──────── EXCERPTED TEXT ────────
Understanding your treatment choices

The following information will guide you in understanding your treatment options.

The usual, or standard treatment, is the best treatment that is currently available for the particular type and stage of cancer that you currently have. This treatment might include surgery, radiotherapy, chemotherapy, targeted therapies or hormone therapies. In some cases the best available treatment may be supportive care. The standard treatment is usually established from evidence from a number of randomised controlled trials. It is important to understand the standard treatment for your cancer before you consider joining a clinical trial. The page Affected by cancer provides links to information on evidence based best practice care.

The standard treatment is the best treatment for you that is currently available. But research is always trying to improve on current best practice. A clinical trial might be an option for you if one of the following applies:

  • You have already tried the standard treatment and it has not worked.  
  • You would like to take the chance that you might receive a new and potentially better treatment than the standard treatment.
  • There are no further options for active treatment available to you and a clinical trial might offer the hope of trying an experimental treatment which may (or may not) have an effect on your cancer. 
  • You want to help people with cancer in the future. 

Clinical trials do not always result in a better treatment. The treatment may not work or it may have many side effects. This information is still useful as it is important to know whether the treatments, new or old, work for a particular cancer.

Firstly you need to understand the standard treatment for the cancer. There may be many additional treatment options for a person with cancer. A clinical trial is just one of these options. You should fully understand a trial's risks and benefits to you when you look at the options and consider a clinical trial.
──────── INFORMATION SHOWN ────────
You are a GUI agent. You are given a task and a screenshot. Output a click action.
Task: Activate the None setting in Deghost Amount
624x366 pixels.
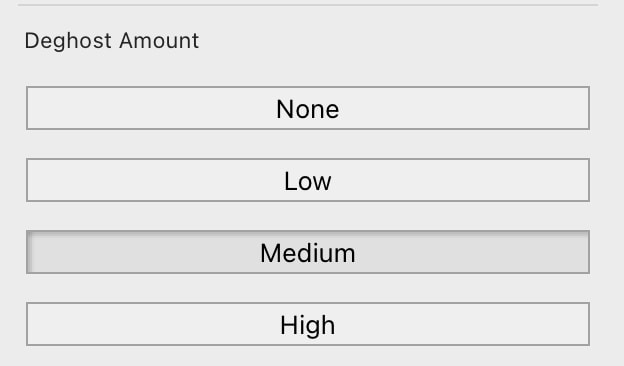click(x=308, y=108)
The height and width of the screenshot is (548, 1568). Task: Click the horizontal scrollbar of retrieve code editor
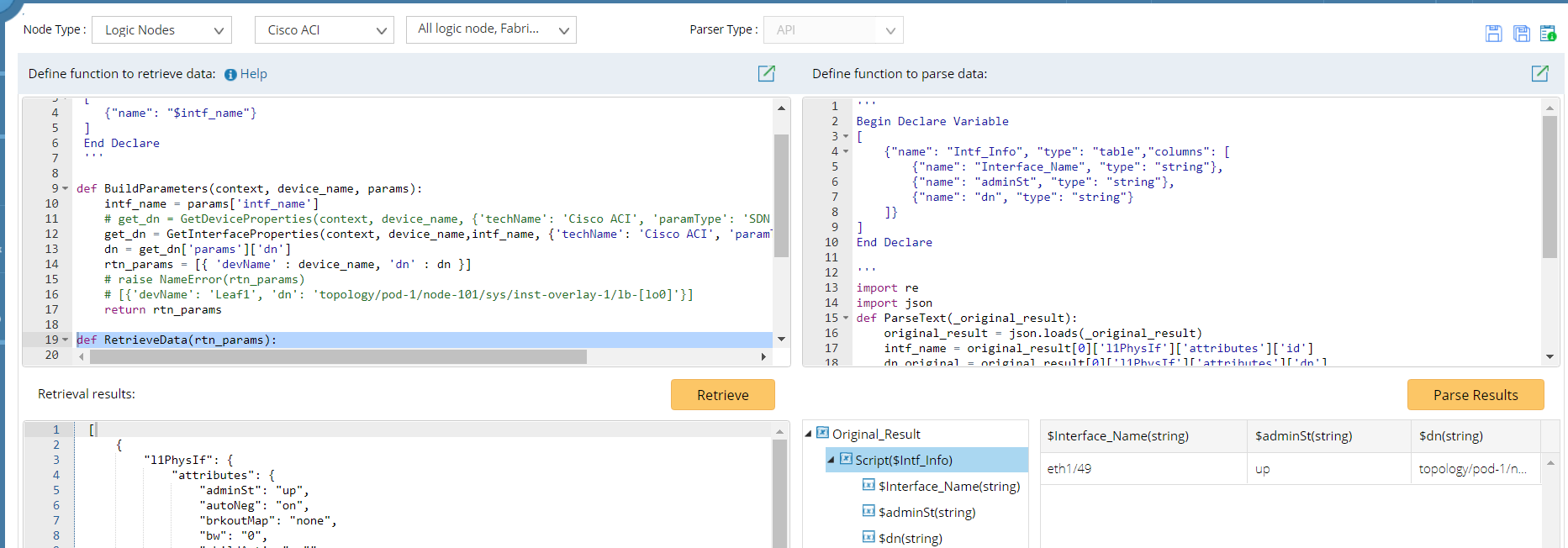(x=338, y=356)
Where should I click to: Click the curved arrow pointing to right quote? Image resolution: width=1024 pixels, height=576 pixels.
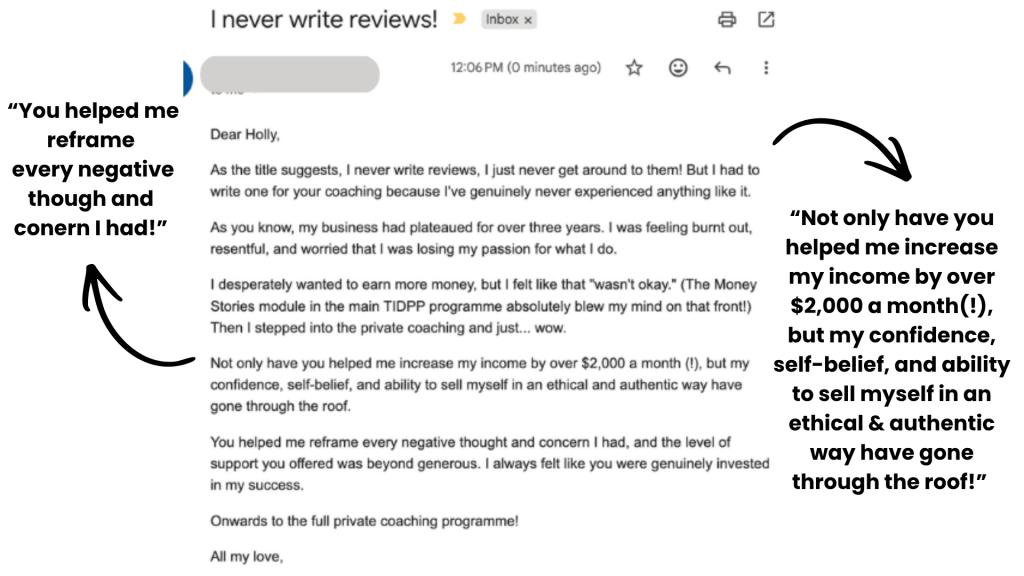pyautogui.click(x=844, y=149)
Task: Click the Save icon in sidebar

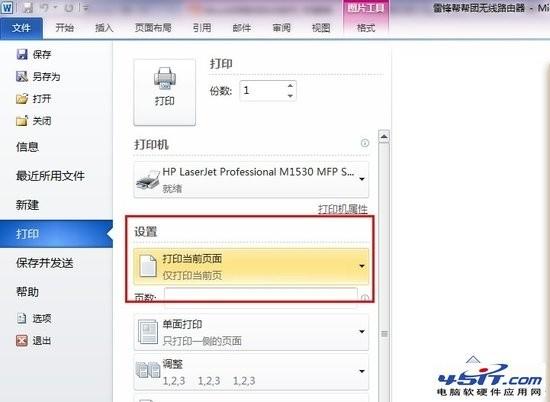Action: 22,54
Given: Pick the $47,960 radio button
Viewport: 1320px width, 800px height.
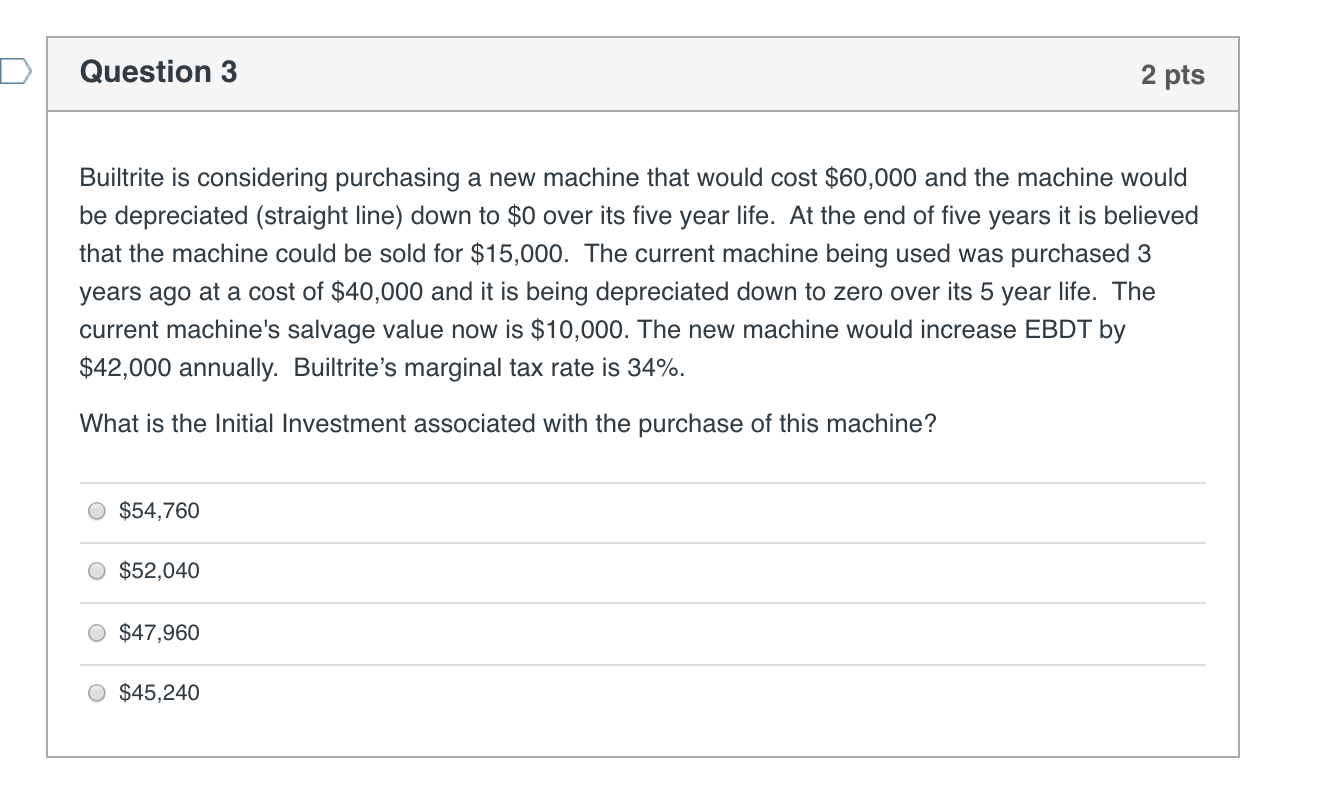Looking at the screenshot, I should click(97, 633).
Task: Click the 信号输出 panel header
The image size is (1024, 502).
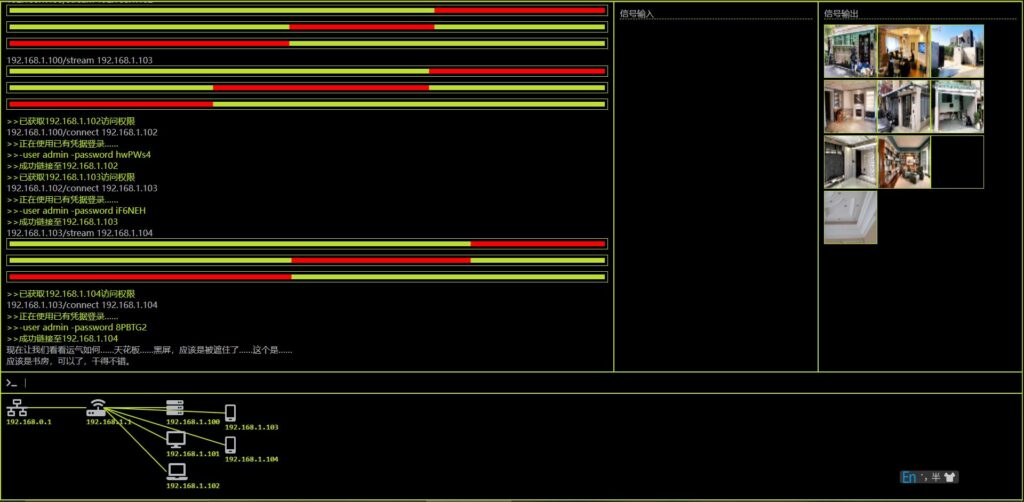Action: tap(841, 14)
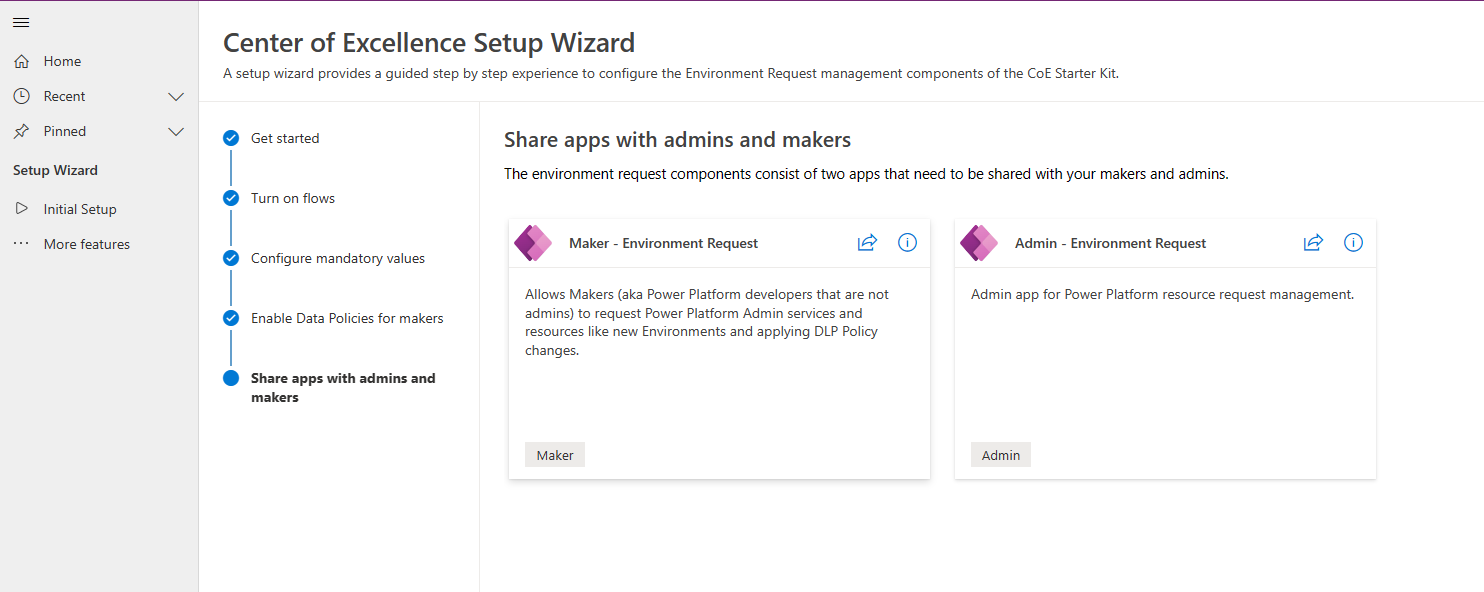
────────
▶ _INSTRUCTIONS_
A – Answer these from the text on treatment choices, marking each answer (i), (ii), (iii):
(i) What is the standard treatment usually established from?
(ii) Which page gives links to information on evidence based best practice care?
(iii) What two things may happen with the treatment in a clinical trial?
B – List every treatment named in the sentence of the text on treatment choices that begins "This treatment might include".
C – Please output the part of the text on treatment choices between "The standard treatment is the" and "the standard treatment.", inclusive.

▶ _ANSWERS TO THE EXERCISES_
A –
(i) Evidence from a number of randomised controlled trials.
(ii) Affected by cancer.
(iii) The treatment may not work, or it may have many side effects.

B –
- Surgery
- Radiotherapy
- Chemotherapy
- Targeted therapies
- Hormone therapies

C –
The standard treatment is the best treatment for you that is currently available. But research is always trying to improve on current best practice. A clinical trial might be an option for you if one of the following applies:

  • You have already tried the standard treatment and it has not worked.  
  • You would like to take the chance that you might receive a new and potentially better treatment than the standard treatment.